抑制TGFβRI可促進心肌前驅細胞Survivin自泌與旁泌並抑制其Wnt訊息表現以達到心臟保護作用

Abstract

目前在全球由心肌梗塞所引起的心臟衰竭是主要致死及致病的因素。而在我們先前的研究中發現了在心肌梗塞受損後的小鼠中，施予A83-01後(一種乙型轉化生長因子第一型受體抑制劑)可有利於其心臟的修復，其中機制為增加Nkx2.5+心臟前驅細胞的數量。本研究的主旨是探討在受損的心臟中，A83-01如何透過調節自泌及旁泌因子的表現以達到心臟保護的作用。實驗利用Nkx2.5 enhancer-GFP基因轉殖報告鼠，初生小鼠藉由流式細胞分選儀辨識細胞自體螢光及表面抗體螢光分離三種心臟幹細胞包括Nkx2.5-GFP+ (Nkx2.5+)、 Sca1+ 及Nkx2.5+/Sca1+ 心臟前驅細胞進行培養。A83-01 主要可以透過MEK/ERK訊息傳遞路徑，活化Birc5 基因表現，促進三種心臟幹細胞的增殖。Survivin 為Birc5 基因轉錄轉譯後的小分子蛋白，當直接對培養的細胞施予Survivin時，可促進Nkx2.5+心臟前驅細胞的增殖，並增加體外培養之心肌細胞的存活率。
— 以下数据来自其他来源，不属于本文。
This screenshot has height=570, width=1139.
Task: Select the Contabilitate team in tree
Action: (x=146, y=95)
同時，在體內實驗中也發現給與A83-01對心肌梗塞受損後的小鼠，可以維持並增加Birc5 基因的表現，以增加體內的心臟前驅細胞。另一方面，實驗中發現心臟在受損急性期後會持續增加Wnt3a的表現，Wnt3a抑制了心臟前驅細胞的生長，此作用可被A83-01所拮抗，藉由降低有關的Fzd6 及 WISP1 的表現，逆轉了Wnt3a活化之Wnt 訊息傳遞對心臟前驅細胞的作用。進一步在αMHC-cre/mTmG 小鼠，利用Tamoxifen 活化心肌細胞中α-肌球蛋白重鏈啟動子後的Cre 重組酶的表現，基因重組去除了紅色螢光蛋白(RFP)基因使心肌細胞表現綠色螢光蛋白(GFP)，未受重組之非心肌細胞則持續表現紅色螢光，在使用isoprenaline誘使受損後觀察，A83-01的心臟保護作用來自維持了較多的心肌細胞的存活(68.6±3.1% vs. 80.9±3.0%; P<0.05, n=6)，顯著減少纖維化的區域，少數的心肌細胞新生(0.026±0.005 vs. 0.062±0.008%; P<0.05, n=6)。總結而言，透過抑制乙型轉化生長因子第一型受體，會調節Survivin的自泌與旁泌，及抑制心臟前驅細胞中Wnt 訊息傳遞，以達到心臟保護及改善受損後心臟功能的作用。
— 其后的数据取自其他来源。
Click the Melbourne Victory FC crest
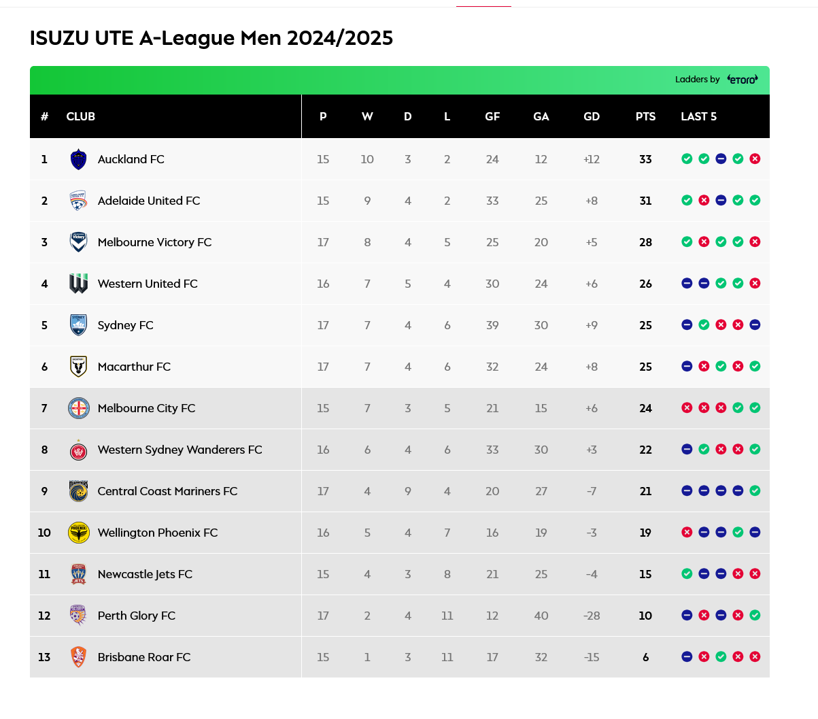Screen dimensions: 818x719 click(x=79, y=242)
Heart failure due to myocardial infarction (MI) is a major cause of morbidity and mortality in the world. We found previously that A83-01, a TGFβRI inhibitor, could facilitate cardiac repair in post-MI mice and induce the expansion of Nkx2.5+ cardiomyoblast population. The present study aimed to investigate the key autocrine/paracrine factors regulated by A83-01 in the injured heart and the mechanism of cardioprotection by this molecule. Using a previously described transgenic Nkx2.5 enhancer-GFP reporter mice, we isolated cardiac progenitor cells (CPC) including Nkx2.5-GFP+ (Nkx2.5+), Sca1+ and Nkx2.5+/Sca1+ cells. A83-01 was found to induce proliferation of these three subpopulations mainly through increasing Birc5 expression in the MEK/ERK-dependent pathway. Survivin, encoded by Birc5, could also directly proliferate Nkx2.5+ cells and enhance cultured cardiomyocytes viability. A83-01 could also reverse the down-regulation of Birc5 in post-injured mice hearts (n=6) to expand CPCs. Moreover, the increased Wnt3a in post-injured hearts could decrease CPCs, which could be reversed by A83-01 via inhibiting Fzd6 and WISP1 expressions in CPCs. Next, we used inducible αMHC-cre/mTmG mice to label cardiomyocytes with GFP and non-myocytes with RFP. We found A83-01 preserved more GFP+ myocytes (68.6±3.1% vs. 80.9±3.0%; P<0.05, n=6) and fewer renewed RFP+ myocytes (0.026±0.005 vs. 0.062±0.008%; P<0.05, n=6). It was in parallel with less cardiac fibrosis in isoprenaline-injected mice treated with A83-01. TGFβRI inhibition in an injured adult heart could both stimulate the autocrine/paracrine activity of survivin and inhibit Wnt in CPCs to mediate cardioprotection and improve cardiac function.